Widely used open source PostgreSQL database platform gets a major update providing users with new SQL query capabilities for JSON and improved performance.

Performance gains are among the key highlights of the latest update of the open source PostgreSQL 12 database.

PostgreSQL 12 became generally available Oct. 3, providing users of the widely deployed database with multiple enhanced capabilities including SQL JSON query support and improved authentication and administration options. The PostgreSQL 12 update will potentially affect a wide range of use cases in which the database is deployed, according to Noel Yuhanna, an analyst at Forrester Research.
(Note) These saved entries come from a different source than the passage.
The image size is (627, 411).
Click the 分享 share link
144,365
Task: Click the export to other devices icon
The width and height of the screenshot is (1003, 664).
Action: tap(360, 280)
"Organizations are using PostgreSQL to support all kinds of workloads and use cases, which is pushing the needs for better performance, improved security, easier access to unstructured data and simplified deployments," Yuhanna said. "To address this, PostreSQL12 improves performance by improving its indexing that requires less space and has better optimization to deliver faster access."
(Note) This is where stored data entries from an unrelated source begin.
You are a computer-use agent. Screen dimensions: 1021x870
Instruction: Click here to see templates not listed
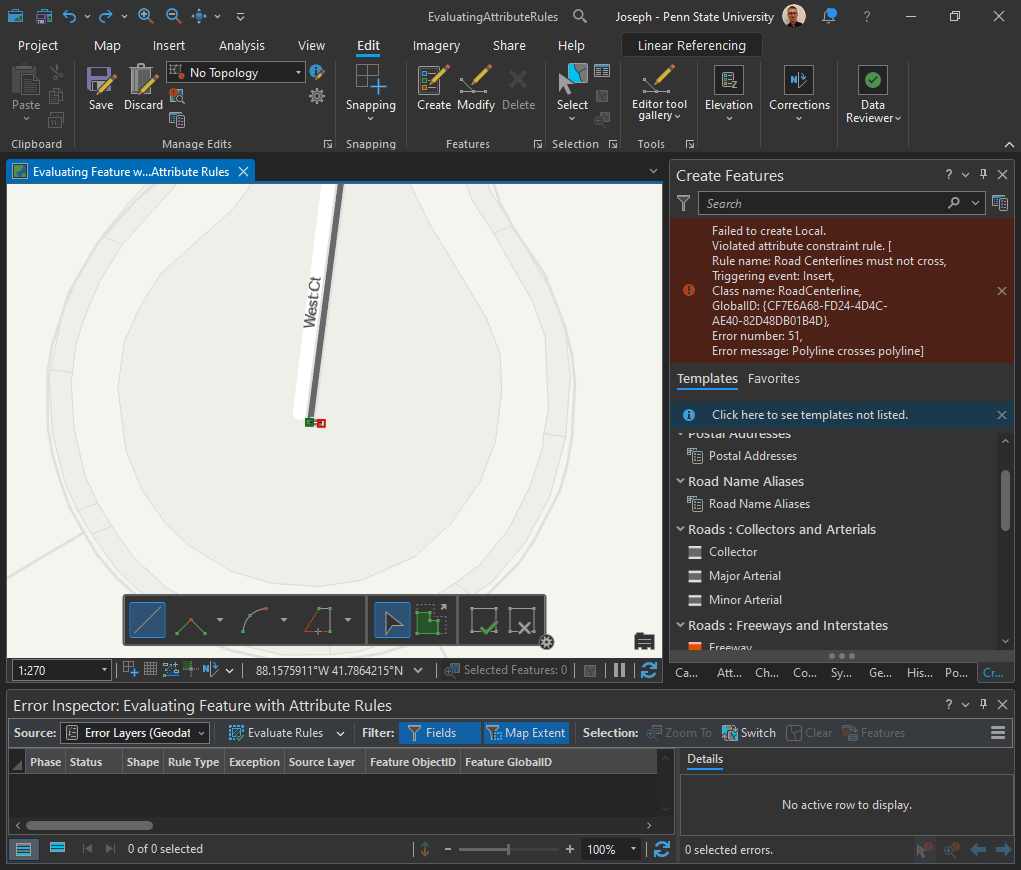(809, 415)
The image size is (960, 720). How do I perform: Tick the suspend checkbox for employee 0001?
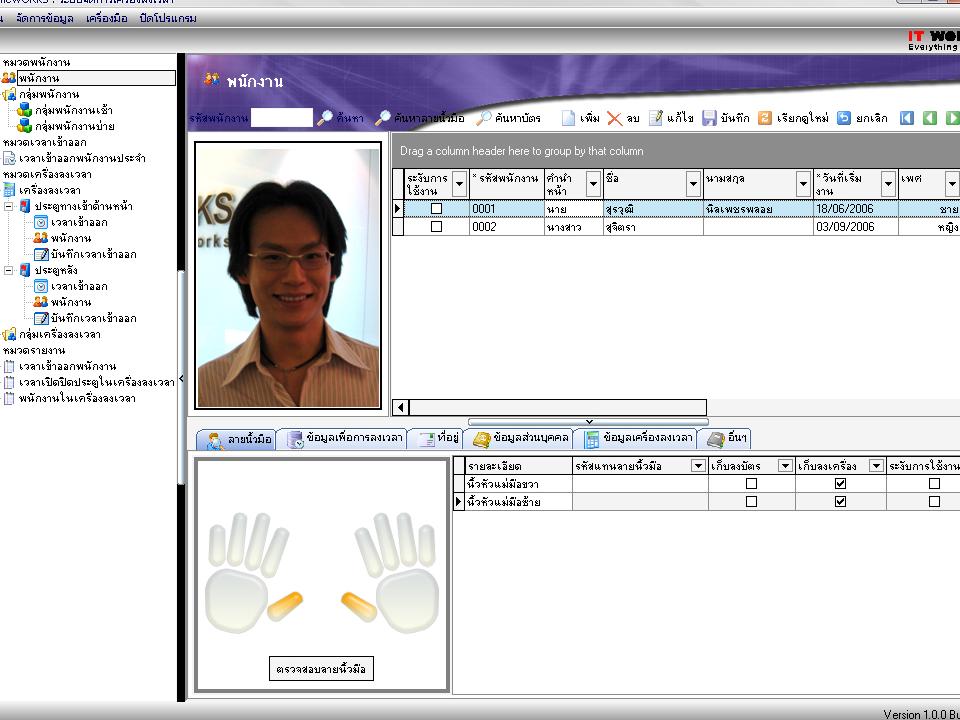pyautogui.click(x=436, y=209)
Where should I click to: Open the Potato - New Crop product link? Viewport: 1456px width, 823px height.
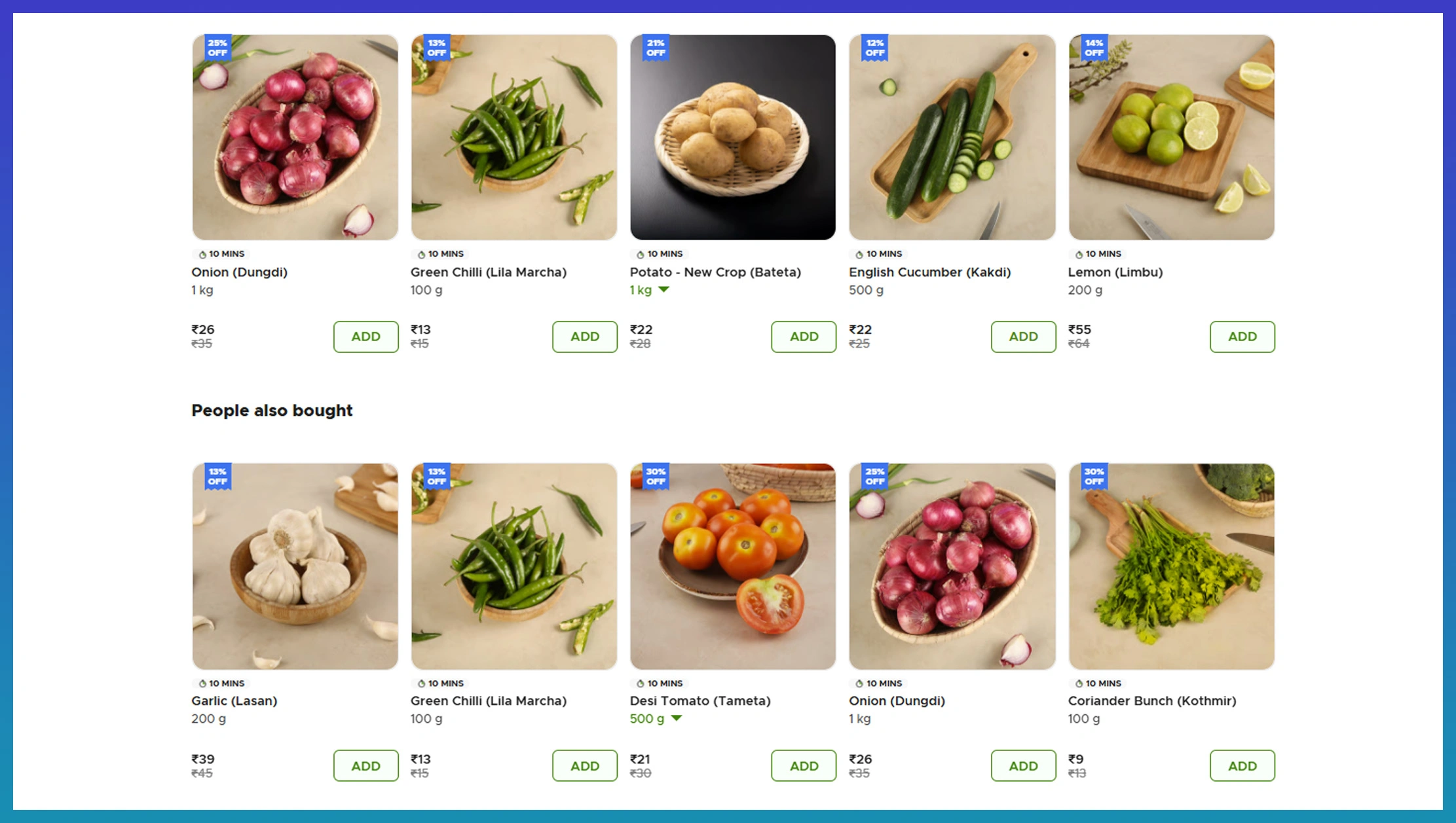715,272
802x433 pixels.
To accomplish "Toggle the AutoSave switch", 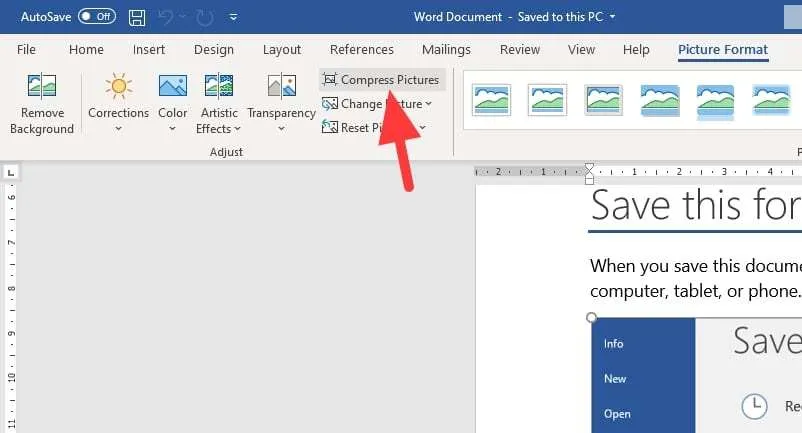I will tap(97, 17).
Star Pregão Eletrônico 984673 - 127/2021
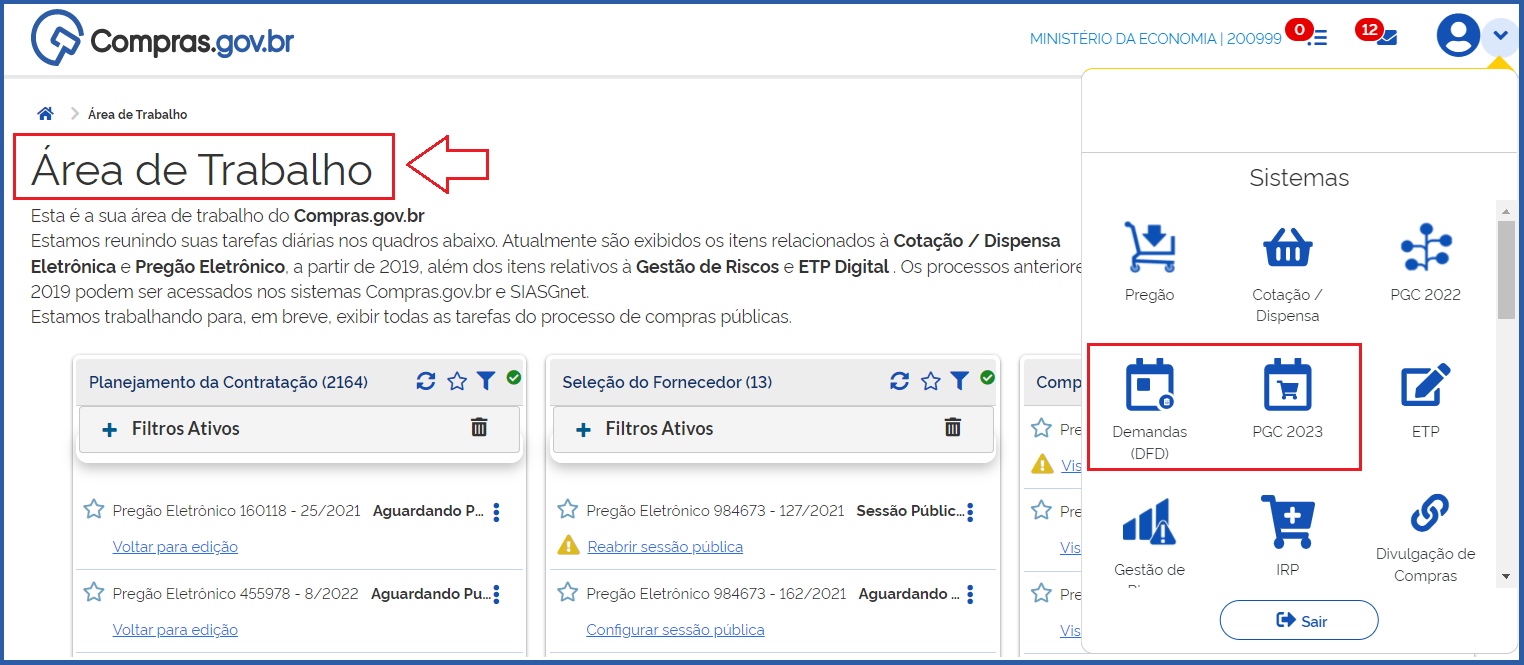 click(568, 510)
The latest PostgreSQL12 focuses on performance and administration enhancements that are critical for organizations, especially as they look at building larger and more mission-critical databases, Yuhanna added. Over the past few years, PostgreSQL has been gaining significant momentum, especially with cloud deployments. Today, AWS, Google and Microsoft all support PostgreSQL.

"We estimate that 35 percent of large companies are using PostgreSQL to support some of their applications. However, with cloud providers extending their support with PostgreSQL, we are likely to see the adoption growing to over 50% with large companies by 2023," Yuhanna said.

PostgreSQL 12 Features

One of the new features in PostgreSQL 12 is the ability to execute SQL queries over JSON, making it simpler to build modern applications. Before PostgreSQL 12, PostgreSQL provided a nonstandard syntax to introspect and search over JSON documents, explained Jonathan Katz, a major contributor to the PostgreSQL Project.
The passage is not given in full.